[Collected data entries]

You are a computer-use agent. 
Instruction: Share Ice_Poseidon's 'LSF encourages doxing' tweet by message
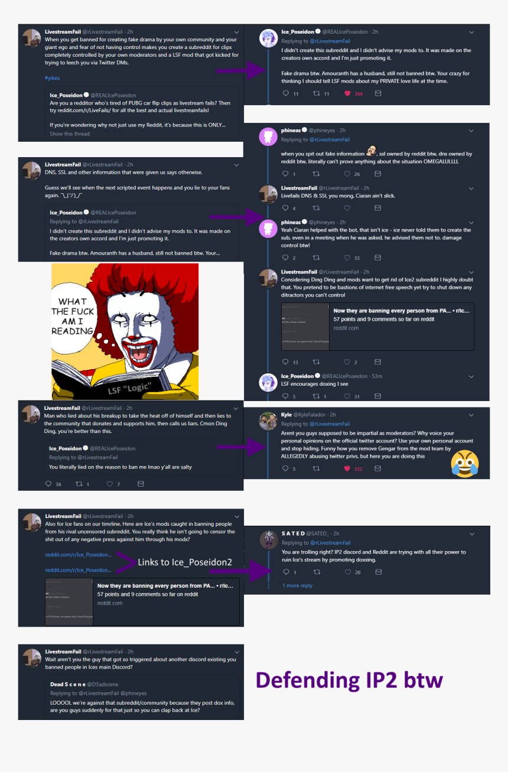click(378, 396)
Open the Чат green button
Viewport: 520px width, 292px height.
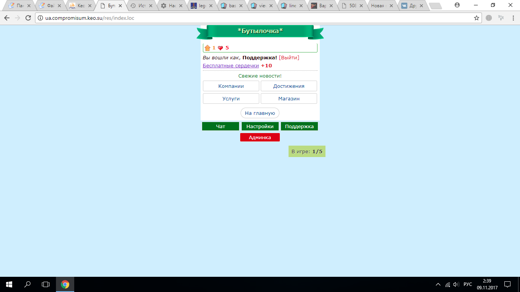click(x=220, y=126)
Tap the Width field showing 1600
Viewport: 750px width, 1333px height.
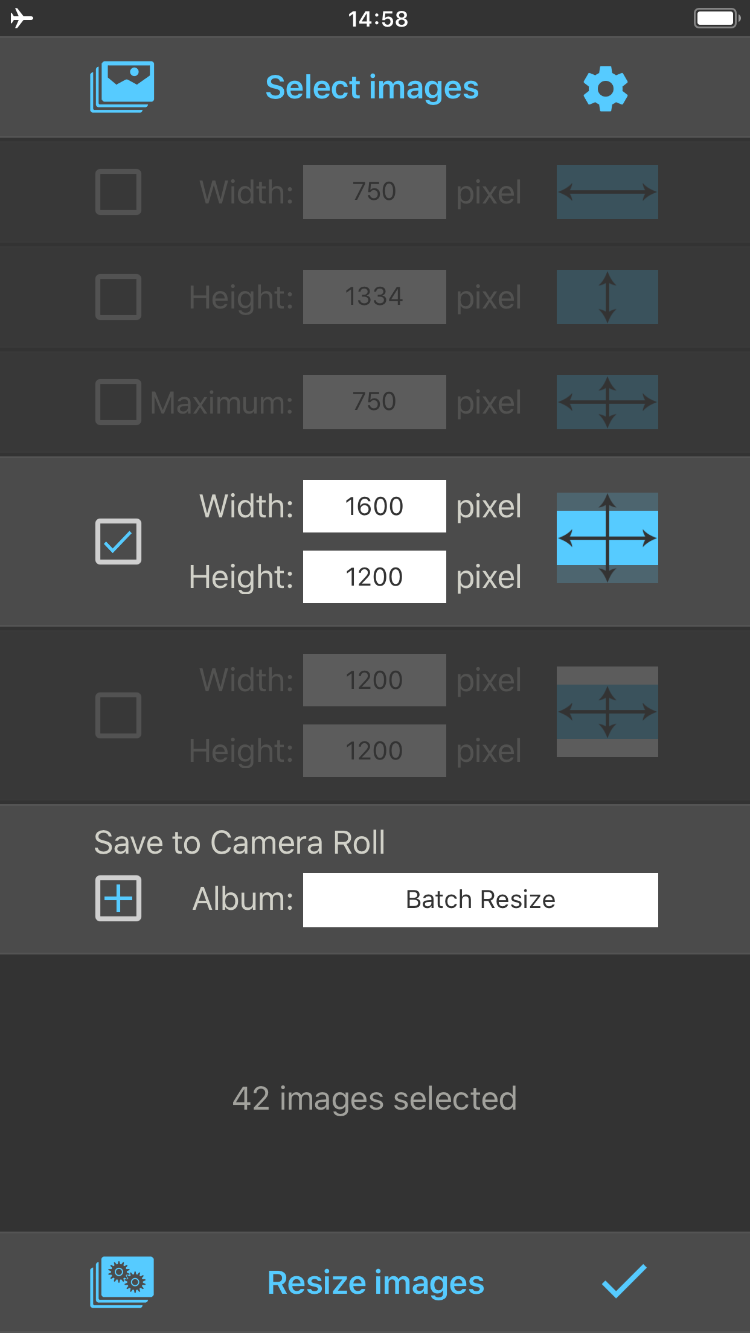click(x=374, y=506)
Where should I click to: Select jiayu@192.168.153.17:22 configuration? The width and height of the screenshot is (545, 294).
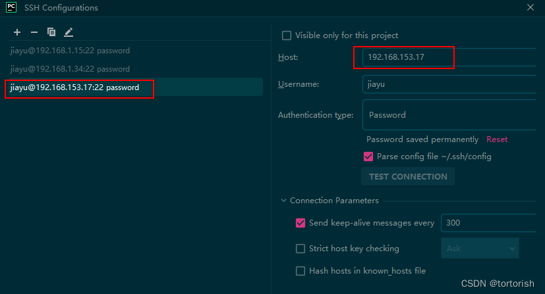point(74,87)
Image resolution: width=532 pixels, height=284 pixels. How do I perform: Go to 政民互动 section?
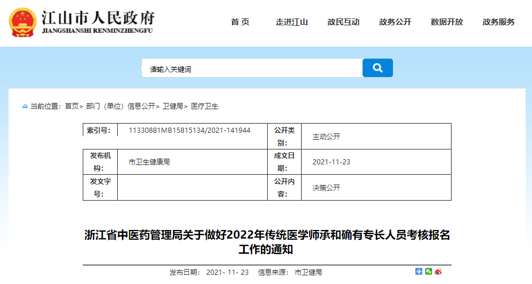click(x=344, y=22)
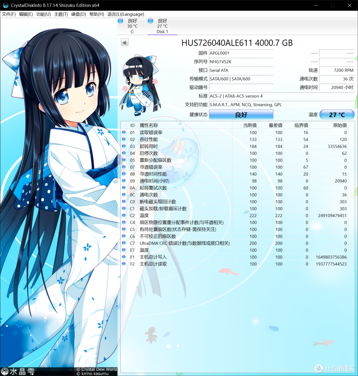Click the 27 °C temperature button
Image resolution: width=358 pixels, height=376 pixels.
coord(337,114)
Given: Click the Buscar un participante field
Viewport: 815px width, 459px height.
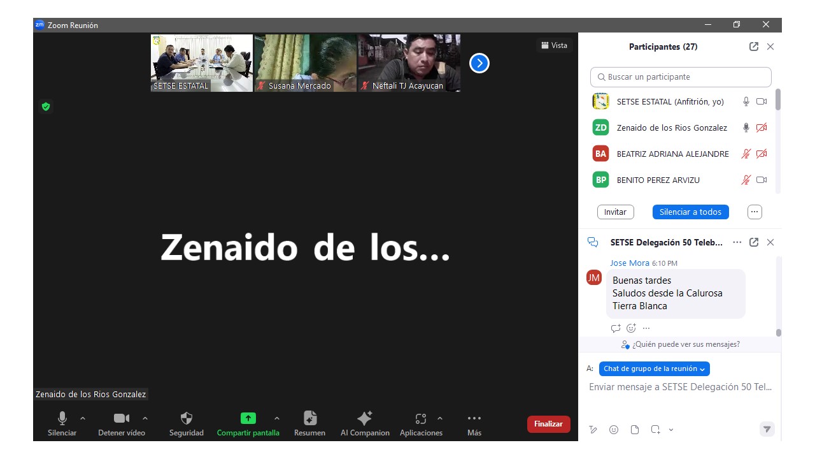Looking at the screenshot, I should [x=681, y=77].
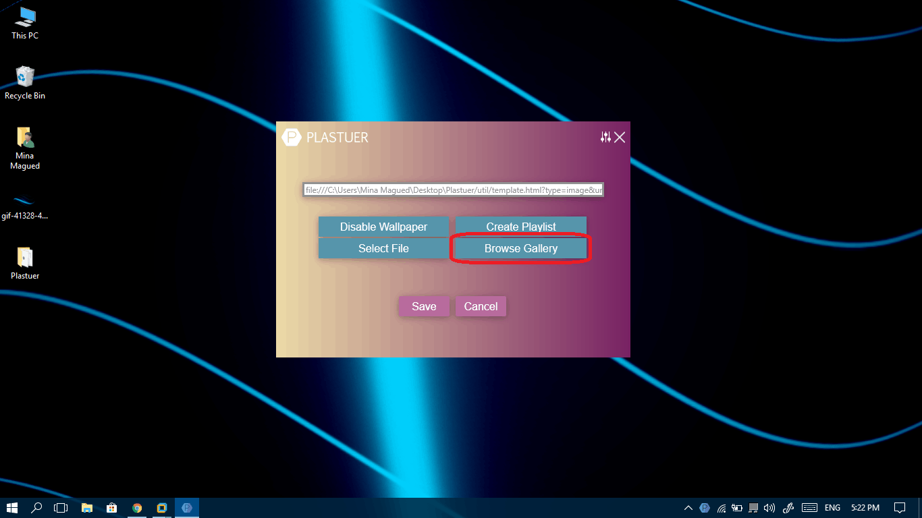Open the volume control in the tray
The image size is (922, 518).
click(x=769, y=508)
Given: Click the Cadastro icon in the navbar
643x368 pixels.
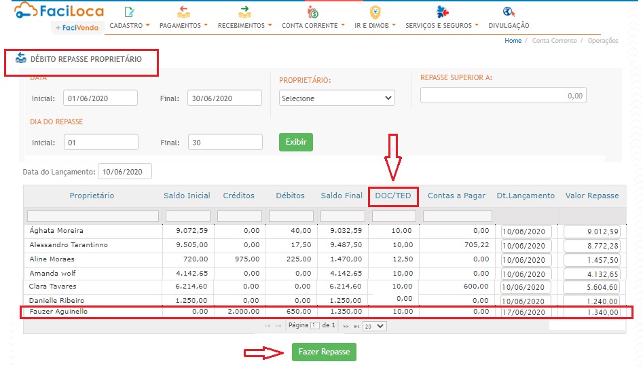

Aim of the exercise
Output the lines above in full and exactly. Leave out every picture.

Task response
You are a computer-use agent. 
Instruction: Share Ice_Poseidon's 'LSF encourages doxing' tweet by message
click(378, 396)
Open the Чат green button
Viewport: 520px width, 292px height.
click(x=220, y=126)
Tap the Width field showing 1600
Viewport: 750px width, 1333px height.
click(x=374, y=506)
Where should I click to: Select jiayu@192.168.153.17:22 configuration? The width and height of the screenshot is (545, 294).
point(74,87)
Image resolution: width=532 pixels, height=284 pixels. How do I perform: Go to 政民互动 section?
click(x=344, y=22)
Click the 27 °C temperature button
Image resolution: width=358 pixels, height=376 pixels.
coord(337,114)
Given: Click the Buscar un participante field
Viewport: 815px width, 459px height.
Looking at the screenshot, I should [x=681, y=77].
Open the volume control in the tray
The image size is (922, 518).
click(x=769, y=508)
Given: Click the Cadastro icon in the navbar
643x368 pixels.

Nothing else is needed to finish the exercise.